NHS fees for care homes to fund nursing services will rise by 7.7% in 2025-26, the government has announced.
The increase in NHS-funded nursing care (FNC) will benefit more than 75,000 care home residents in England, said the Department of Health and Social Care (DHSC).
FNC is designed to fund services provided to care home residents by a registered nurse involving either the provision of care, including performing procedures or administering medicines, or the planning, supervision or delegation of such care.
The latest rise, which follows a 7.4% increase last year, will take the standard rate of FNC from £235.88 to £254.06 per week from 1 April 2025. The higher rate, paid to the relatively few residents who received it when the three previous bands were merged in 2007, will increase from £324.50 to £349.50.
Independent providers’ umbrella body Care England said this was the tenth year in which it had worked with the department to ensure that FNC increases reflected the rising costs of care faced by providers.
‘Threat to sustainability of social care nursing’

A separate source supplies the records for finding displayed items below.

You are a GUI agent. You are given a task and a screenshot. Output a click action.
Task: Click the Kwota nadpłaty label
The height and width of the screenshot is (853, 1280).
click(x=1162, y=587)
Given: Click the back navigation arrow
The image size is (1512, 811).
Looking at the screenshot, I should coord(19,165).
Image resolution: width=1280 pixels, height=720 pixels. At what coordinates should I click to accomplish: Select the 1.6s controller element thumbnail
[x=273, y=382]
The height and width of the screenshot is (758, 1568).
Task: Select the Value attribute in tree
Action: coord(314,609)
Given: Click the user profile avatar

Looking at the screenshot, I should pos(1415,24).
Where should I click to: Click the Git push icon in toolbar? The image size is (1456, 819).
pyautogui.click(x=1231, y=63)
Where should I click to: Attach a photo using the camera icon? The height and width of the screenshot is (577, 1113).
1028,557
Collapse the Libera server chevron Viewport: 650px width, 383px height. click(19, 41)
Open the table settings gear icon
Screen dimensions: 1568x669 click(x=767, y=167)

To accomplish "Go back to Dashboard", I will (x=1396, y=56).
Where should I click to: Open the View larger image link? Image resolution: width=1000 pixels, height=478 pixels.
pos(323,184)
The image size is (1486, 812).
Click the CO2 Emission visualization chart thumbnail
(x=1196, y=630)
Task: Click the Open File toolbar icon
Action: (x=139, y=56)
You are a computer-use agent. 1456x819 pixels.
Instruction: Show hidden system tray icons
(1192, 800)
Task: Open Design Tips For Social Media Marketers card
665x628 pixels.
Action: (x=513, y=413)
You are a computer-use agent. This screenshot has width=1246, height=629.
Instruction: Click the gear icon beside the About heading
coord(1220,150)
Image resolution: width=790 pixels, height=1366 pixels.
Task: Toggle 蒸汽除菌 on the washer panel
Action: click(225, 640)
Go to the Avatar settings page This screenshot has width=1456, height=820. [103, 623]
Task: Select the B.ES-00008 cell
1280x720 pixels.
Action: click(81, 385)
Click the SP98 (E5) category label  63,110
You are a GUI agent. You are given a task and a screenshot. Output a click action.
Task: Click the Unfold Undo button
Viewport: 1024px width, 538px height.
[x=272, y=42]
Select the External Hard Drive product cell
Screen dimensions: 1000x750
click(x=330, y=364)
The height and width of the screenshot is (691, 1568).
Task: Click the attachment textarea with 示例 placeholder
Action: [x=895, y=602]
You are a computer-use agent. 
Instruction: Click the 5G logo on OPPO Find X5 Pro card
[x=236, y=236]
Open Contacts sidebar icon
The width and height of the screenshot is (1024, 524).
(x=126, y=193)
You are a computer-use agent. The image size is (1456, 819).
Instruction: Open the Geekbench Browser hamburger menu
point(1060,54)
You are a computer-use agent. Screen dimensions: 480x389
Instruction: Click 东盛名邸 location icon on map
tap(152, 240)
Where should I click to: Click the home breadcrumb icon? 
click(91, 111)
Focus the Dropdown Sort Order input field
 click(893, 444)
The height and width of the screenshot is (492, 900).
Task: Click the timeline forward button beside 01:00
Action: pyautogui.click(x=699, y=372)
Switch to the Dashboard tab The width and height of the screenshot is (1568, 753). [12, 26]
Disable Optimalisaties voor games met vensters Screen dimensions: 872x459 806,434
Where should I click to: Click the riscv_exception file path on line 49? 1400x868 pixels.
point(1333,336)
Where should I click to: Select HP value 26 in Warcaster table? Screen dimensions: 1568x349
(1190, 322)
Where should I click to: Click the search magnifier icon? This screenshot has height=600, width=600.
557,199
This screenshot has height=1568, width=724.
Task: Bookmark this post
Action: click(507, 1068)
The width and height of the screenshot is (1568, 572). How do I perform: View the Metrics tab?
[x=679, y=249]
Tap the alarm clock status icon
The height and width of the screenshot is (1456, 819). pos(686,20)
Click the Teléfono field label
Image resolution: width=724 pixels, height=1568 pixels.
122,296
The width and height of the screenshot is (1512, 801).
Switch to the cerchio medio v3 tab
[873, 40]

However, while its chief executive, Martin Green, said that the 2025-26 increase was “a step in the direction”, he warned that the “sustainability” of nursing in social care settings was under threat.
This was as a result of the upcoming rise in employer national insurance contributions – expected to cost providers in England £940m in 2025-26 – and the “shrinking wage gap” between care home nurses and lower-paid staff, due to above-inflation rises in the national living wage.

Care England chief executive Martin Green
Green also referred to the “increasing burden of delegated healthcare tasks”, under which nurses train and supervise care workers to carry out healthcare tasks, such as injections.
He said the rise in the FNC needed to be followed by integrated care boards increasing the rates they pay social care providers for NHS continuing healthcare (CHC) by at least the same amount. CHC involves the full funding of a person’s health and social care by the NHS on the grounds that they have a “primary health need”.
Green added that, without such a rise in CHC rates, “we risk a system where providers simply cannot afford to provide nursing care, which will add to hospital discharge challenges”.